In a remarkable financial trend, gold has cemented its position as the top-performing major asset class in India since the turn of the millennium. Silver follows closely as a strong contender, with both precious metals leaving traditional equity market returns behind by a significant margin. This pattern of outperformance is mirrored in global markets as well.
Staggering Returns: Metals vs. The Market
The numbers tell a compelling story. From the end of 1999 to the present, the price of gold in India has soared from approximately Rs 4,400 per 10 grams to over Rs 1.4 lakh. This translates to a compounded annual growth rate (CAGR) of 14.3%. Not far behind, silver has surged from Rs 8,100 per kilogram to more than Rs 2.5 lakh, achieving a CAGR of 14.1%.
In stark contrast, the leading equity benchmarks have delivered lower returns over the same period. The NSE Nifty provided a CAGR of 11.7%, while the Sensex offered 11.5%. To put this performance gap into perspective, the Sensex would need to be trading near the 1.6 lakh points mark—almost double its current level around 85,000—to match silver's returns. Similarly, Nifty would need to be at about 48,000 points, nearly double its current 26,000 level, to achieve parity with the white metal's growth.
Drivers of Demand: Tradition Meets Modernity
The sustained demand for gold stems primarily from its cultural significance in jewellery and its timeless role as a store of value. Industry estimates suggest that total household gold holdings in India are nearly equivalent to or even exceed the country's GDP, cementing India's status as one of the world's top two gold buyers.

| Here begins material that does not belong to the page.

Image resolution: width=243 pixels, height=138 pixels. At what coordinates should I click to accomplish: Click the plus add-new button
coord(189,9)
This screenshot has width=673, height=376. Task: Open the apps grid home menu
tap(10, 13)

Silver's demand dynamics, however, are evolving. Traditionally driven by coins, bars, and utensils, its use in jewellery is now gaining traction, especially with the recent price surge. Jewellers report an increasing trend of mixing gold and silver to create affordable yet attractive jewellery pieces.
"The yellow metal remains a strategic component of diversified portfolios," notes Vikram Dhawan of Nippon India Mutual Fund. He highlights that Gold ETFs offer a regulated and efficient investment route. "While gold prices may experience short-term volatility, its role as a portfolio diversifier continues to be relevant within a disciplined asset-allocation approach," Dhawan added.

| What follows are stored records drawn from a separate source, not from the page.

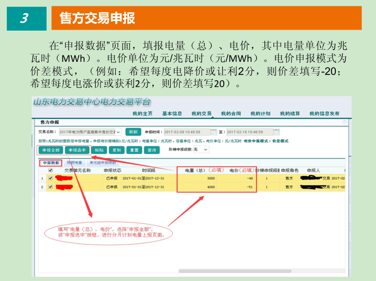
Task: Open 基本信息 menu item
Action: [172, 114]
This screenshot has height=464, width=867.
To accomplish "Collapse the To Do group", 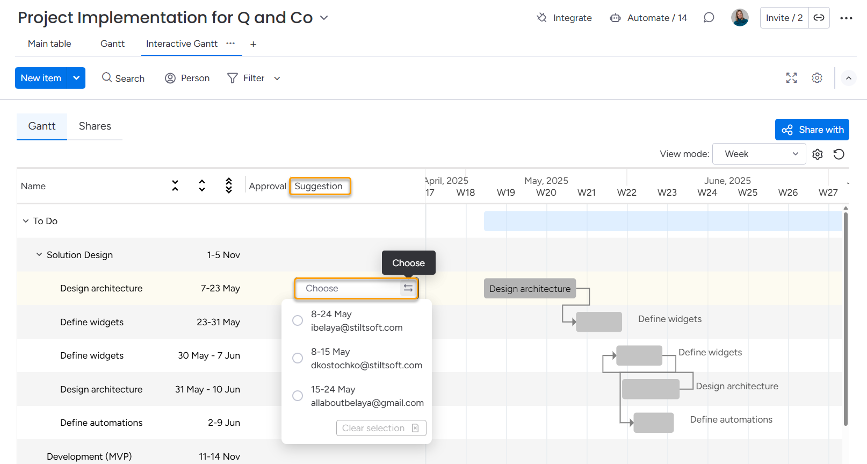I will [x=26, y=221].
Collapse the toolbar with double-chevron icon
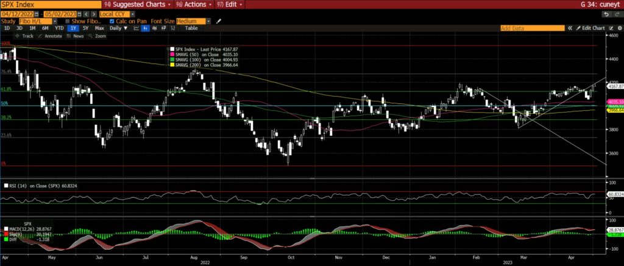The height and width of the screenshot is (266, 624). [570, 28]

Future Outlook: New Catalysts for Growth
Several interconnected factors are fueling the rise of precious metals. A cycle of interest rate cuts in the US has been a major booster, as a weaker dollar makes dollar-priced gold and silver cheaper in other currencies, stimulating international demand.
Geopolitical turbulence and policy uncertainty have further enhanced their appeal as safe-haven assets. A report by The Silver Institute pointed out that these conditions have particularly supported silver prices.

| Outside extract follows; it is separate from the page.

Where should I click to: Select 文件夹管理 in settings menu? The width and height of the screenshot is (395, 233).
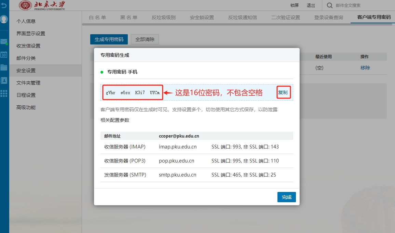pos(28,83)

Exchange-Traded Fund (ETF) investments are adding consistent buying pressure for both metals. For silver, a powerful new demand driver has emerged from industrial applications. The booming solar power, electric vehicle, and semiconductor industries are consuming increasing amounts of silver, creating a supply-demand imbalance that pushes prices upward. Analysts indicate that supply is struggling to keep pace with this accelerating industrial consumption.
Given this confluence of traditional value storage, financial investment, and burgeoning industrial use, the stage is set for gold and silver to potentially continue their impressive run, challenging conventional equity-centric portfolio strategies in India.